In the April 23, 2004, issue of Commonweal, Leslie Woodcock Tentler wrote on American Catholics and contraception:
I want … to contest the bishops' seeming assumption that collectively reiterating the church's teaching on contraception will have only transitory negative effects on the laity. "The church teaches lots of things that we don't practice," Denver Archbishop Charles Chaput told a news conference, where he acknowledged that most Catholic couples routinely practice contraception. "The church's teaching on charity is ignored by virtually all of us also." Like growing numbers of his fellow bishops, Chaput is too young to have adult memories of the 1950s, when a majority of married Catholics were living, or trying to live, in accord with church teaching. Partly for this reason, he—along with many younger advocates of a harder line on contraception—simply underestimates the damage done to the church by Humanae vitae.

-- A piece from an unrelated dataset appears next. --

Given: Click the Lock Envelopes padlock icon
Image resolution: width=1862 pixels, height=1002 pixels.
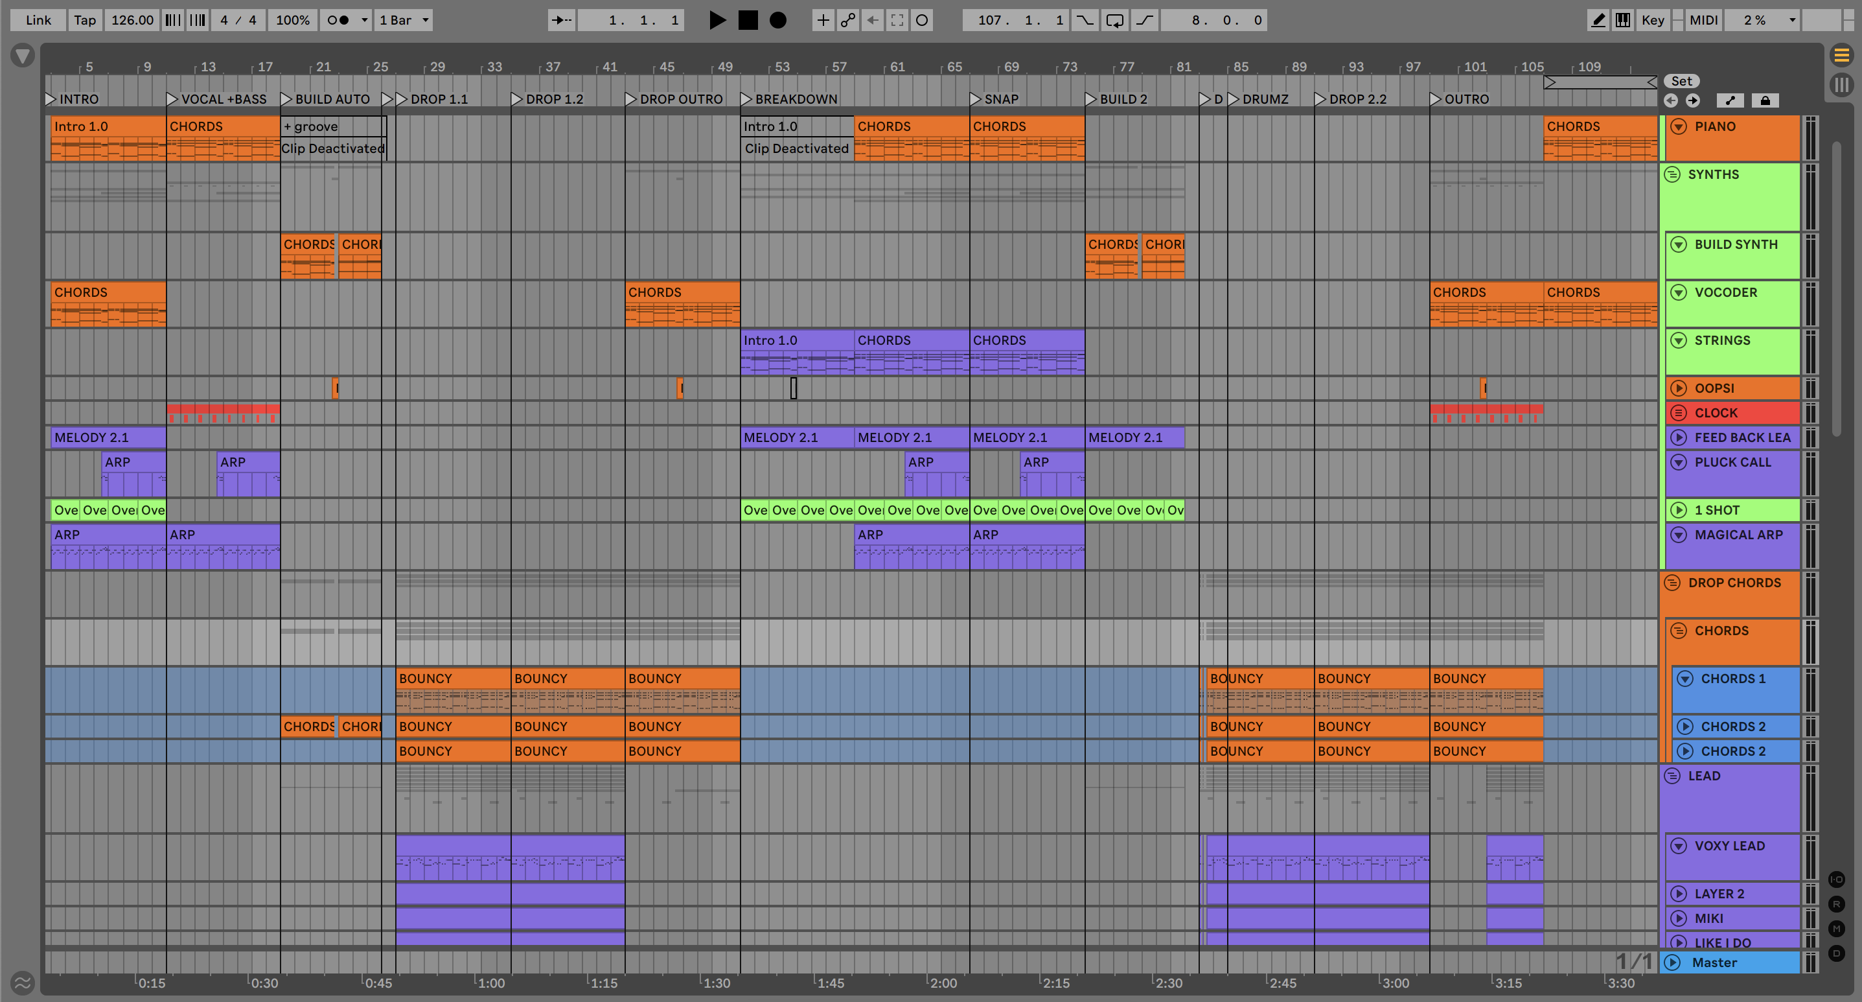Looking at the screenshot, I should [1764, 100].
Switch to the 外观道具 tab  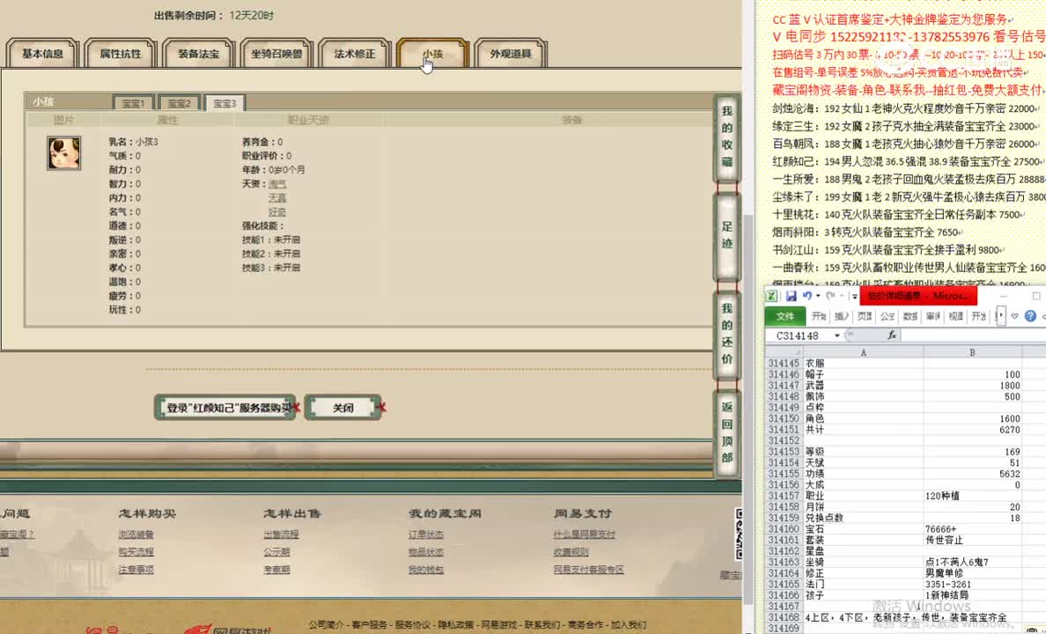[x=509, y=52]
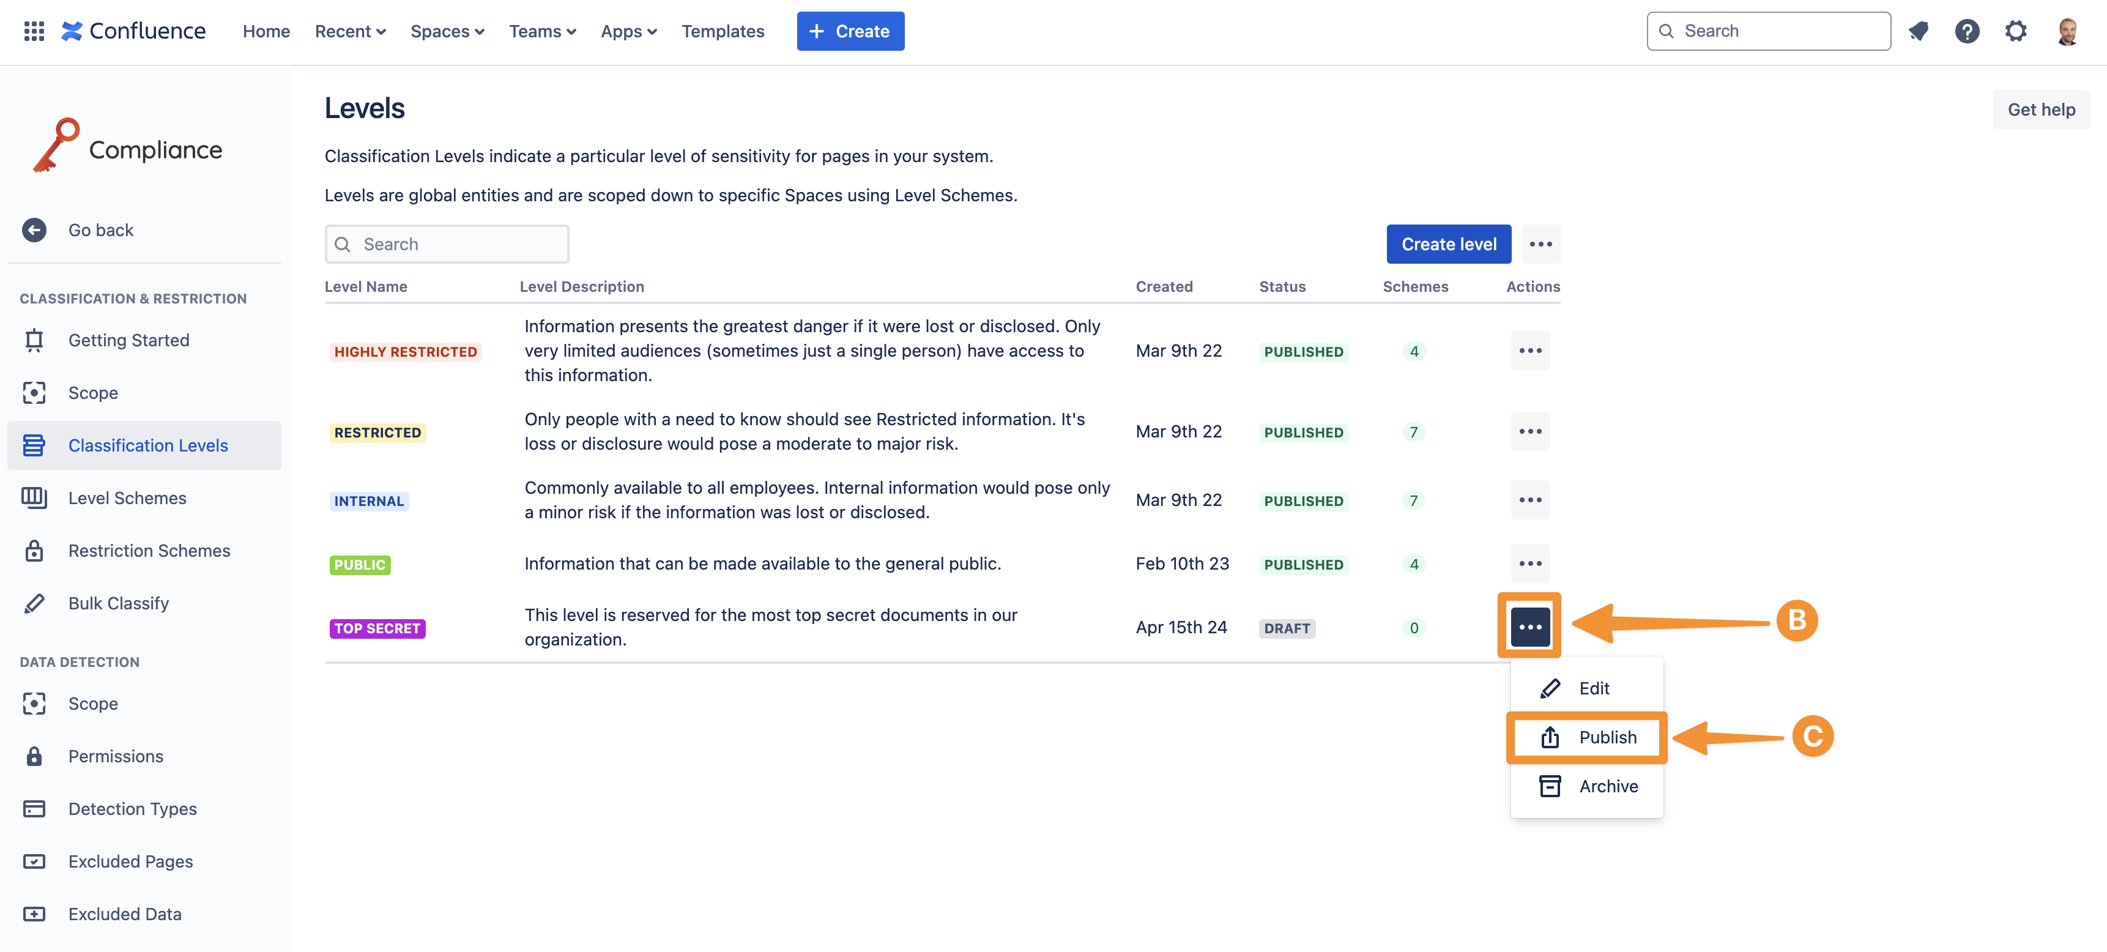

Commonweal readers of a certain age will know what the married laity suffered and also know that, existentially speaking, being accused of grave evil in the course of marital sex is not the same as being accused of failures with regard to charity. But even older readers of Commonweal may not remember how much damage the debate over contraception did to the parish clergy.
At a time of almost breathtaking change in sexual values and behavior, church leaders had little to offer beyond what theologian Gerard Sloyan has called "prohibitions without explanations." Among the laity, the paralysis of leadership further eroded an already weakened sense of connectedness to the institutional church.